Recent research has shown that estrogen supplementation decreases apoptotic and inflammatory markers including ERK, MMP2 and caspase3 in estrogen- deficient mice [29]. Accordingly, in the present study, estrogen administration remarkably inhibited OVX induced increase in the expression levels of TGFβ1, IL1β, MMP2, ERK, caspase3 in the lung tissue. Moreover, estrogen administration markedly reversed OVX induced histologic inflammation and fibrosis in the lung of estrogen- treated rats.
In the present study, we also aimed to evaluate whether genistein treatment could affect lung fibrosis and inflammation. For the first time this report is describing the effect of genistein treatment on TGFβ1, MMP2, IL1β, Bcl-2, caspase3 and ERK1/2 in the lung of surgical model of menopause. In the present study, genistein administration remarkably down regulated the expression levels of TGFβ1, IL1β, MMP2, ERK1/2 and caspase3 and meaningfully upregulated the expression of Bcl-2 in the lung of estrogen- deficient rats.

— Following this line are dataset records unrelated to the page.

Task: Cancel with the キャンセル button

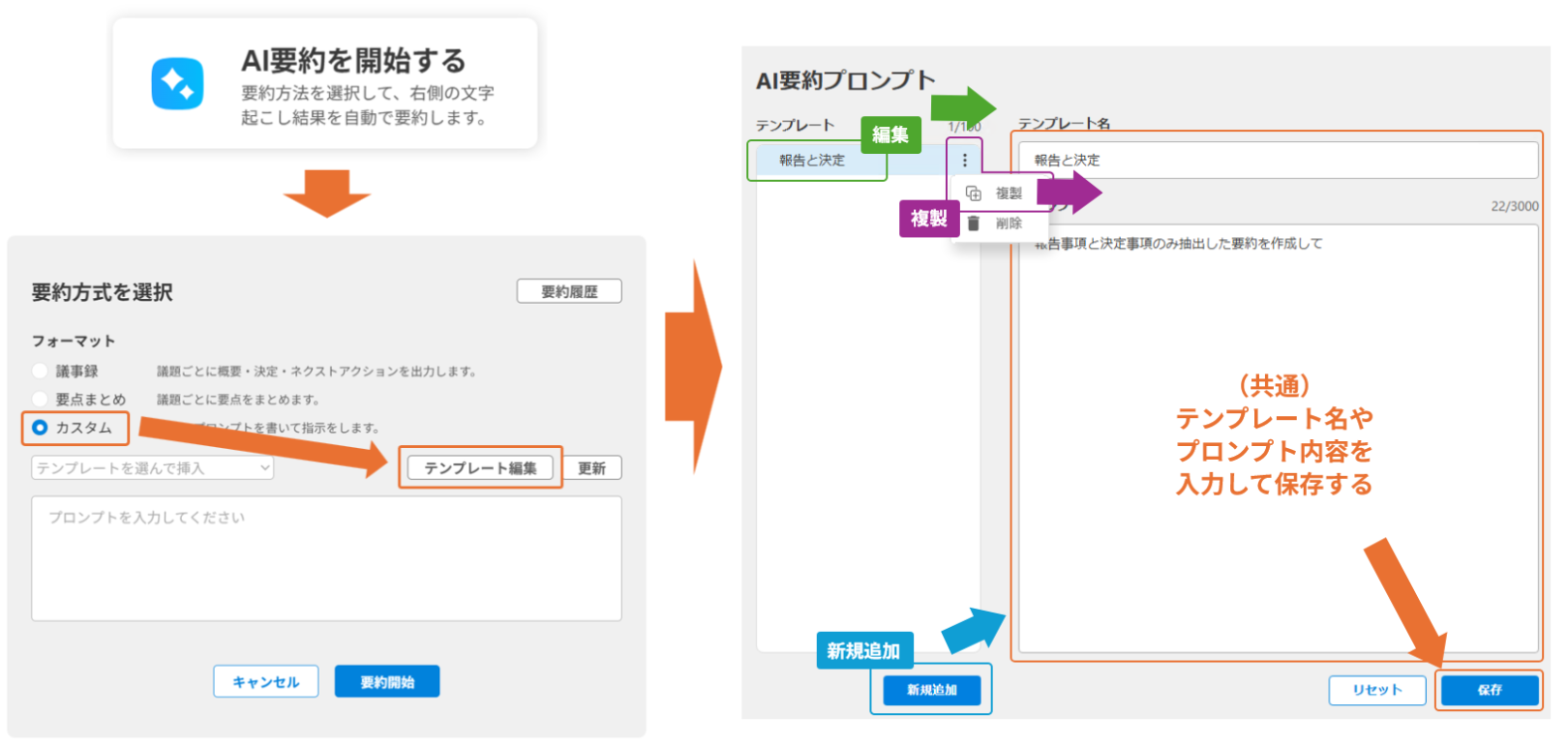Action: pyautogui.click(x=265, y=682)
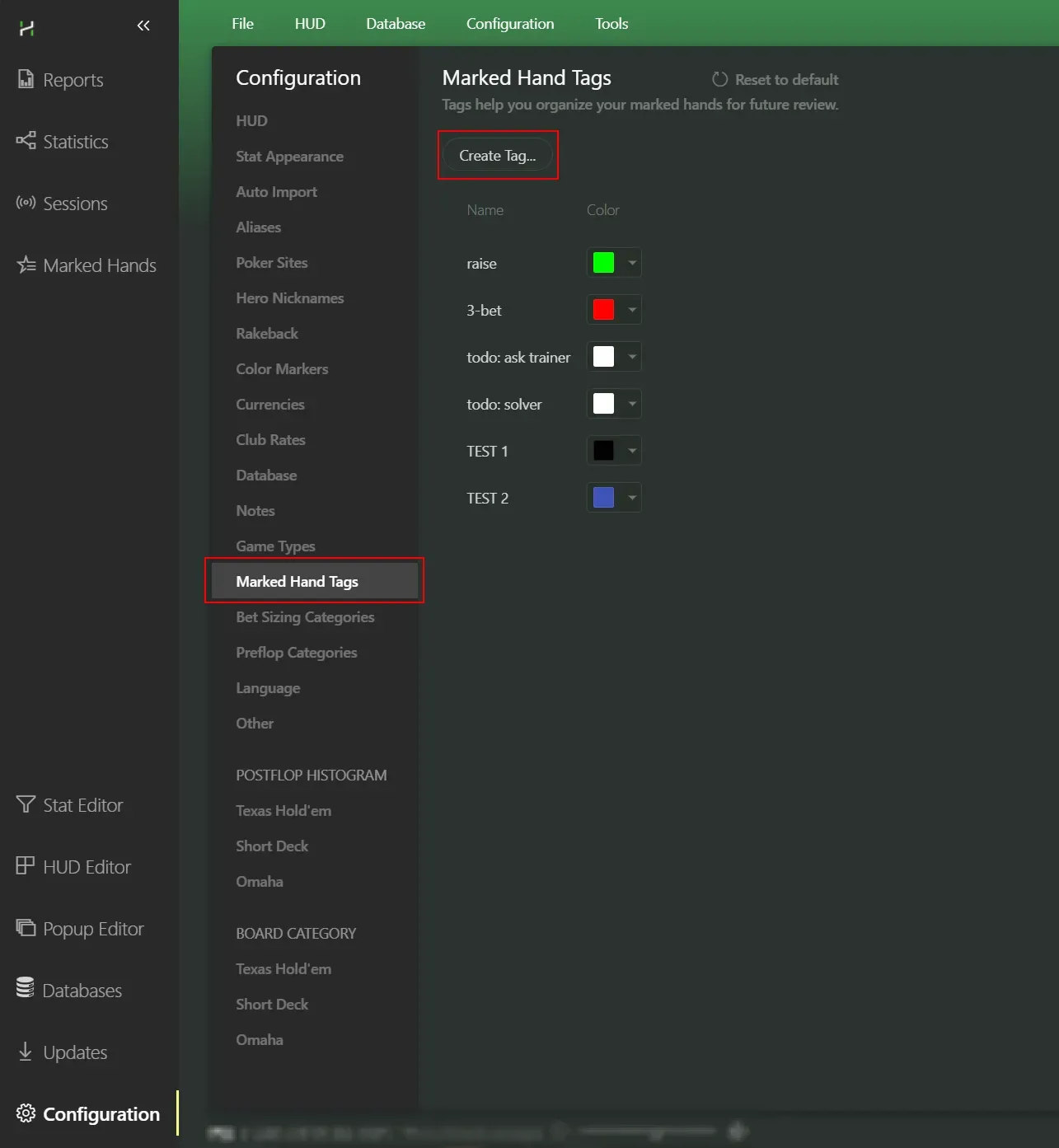
Task: Click the Sessions broadcast icon
Action: click(x=26, y=203)
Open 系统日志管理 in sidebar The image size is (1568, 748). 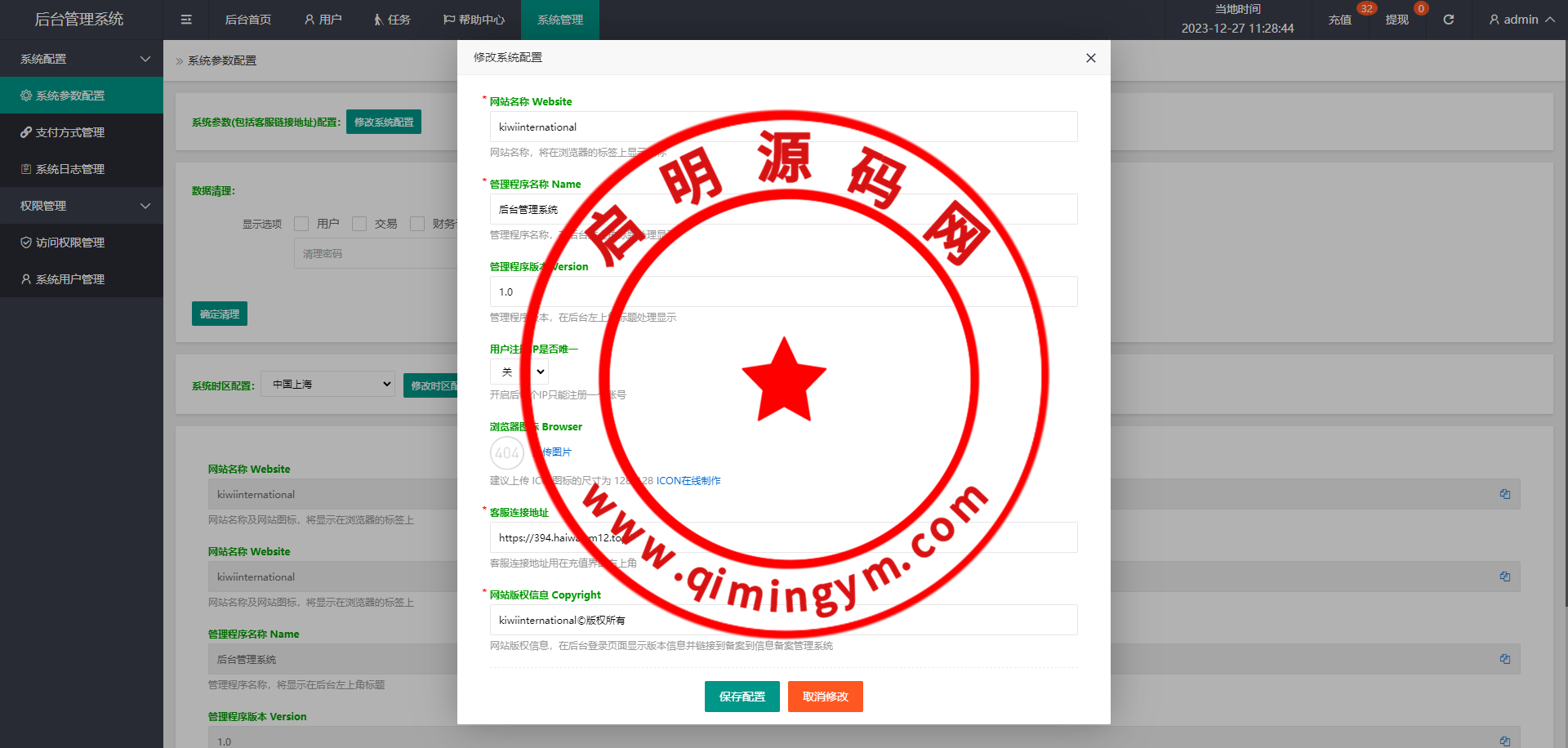(x=70, y=169)
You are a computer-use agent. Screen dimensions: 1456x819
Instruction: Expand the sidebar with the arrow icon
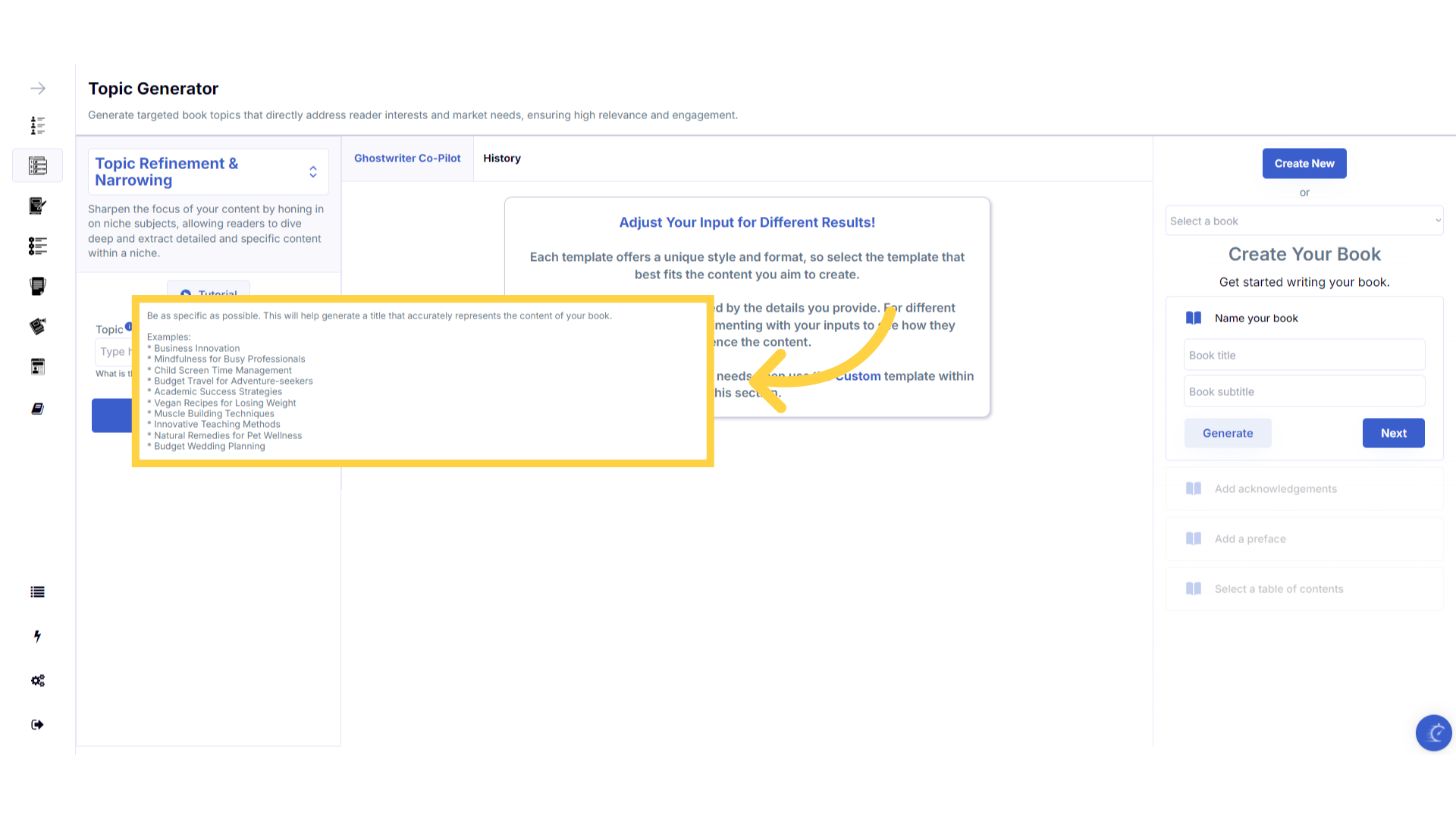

Recent finding strongly supports the idea that genistein can reverse perivascular and interstitial lung fibrosis [11]. Genistein has also been reported to exert an anti-inflammatory effect in OVX mice through reducing IL1β serum levels [35]. Of note, genistein is able to suppress IL1β induced MMP2 expression in fibroblast-like synoviocytes of rheumatoid arthritis [36]. Anti- fibrotic effect of genistein has been suggested in the previous studies.
Yuan et al. have reported the effectiveness of genistein treatment in hyperglycemia induced kidney fibrosis by down- regulating of TGFβ1 [37]. It has been reported that genistein protects the hippocampal neurons against apoptosis in OVX rats. Also, long term intervention with genistein leads to a significant decrease in neural apoptosis with upregulation of Bcl-2 in OVX rats [38].
Caspase3 is found to exert a key role in the execution phase of apoptosis [39]. In the present study, we showed that genistein administration markedly ameliorated OVX induced lung injury by decreasing of caspase3 and enhancement of Bcl-2 expression levels, as apoptotic markers, in genistein- treated rats. There has been confirmed many other identified molecules which are involved in cell apoptosis. This finding is simply suggestion for protective effects of genistein and estrogen treatment against OVX induced apoptosis in the lung tissue. Thus, it needs to more evaluation for other apoptotic markers in estrogen- deficient lung.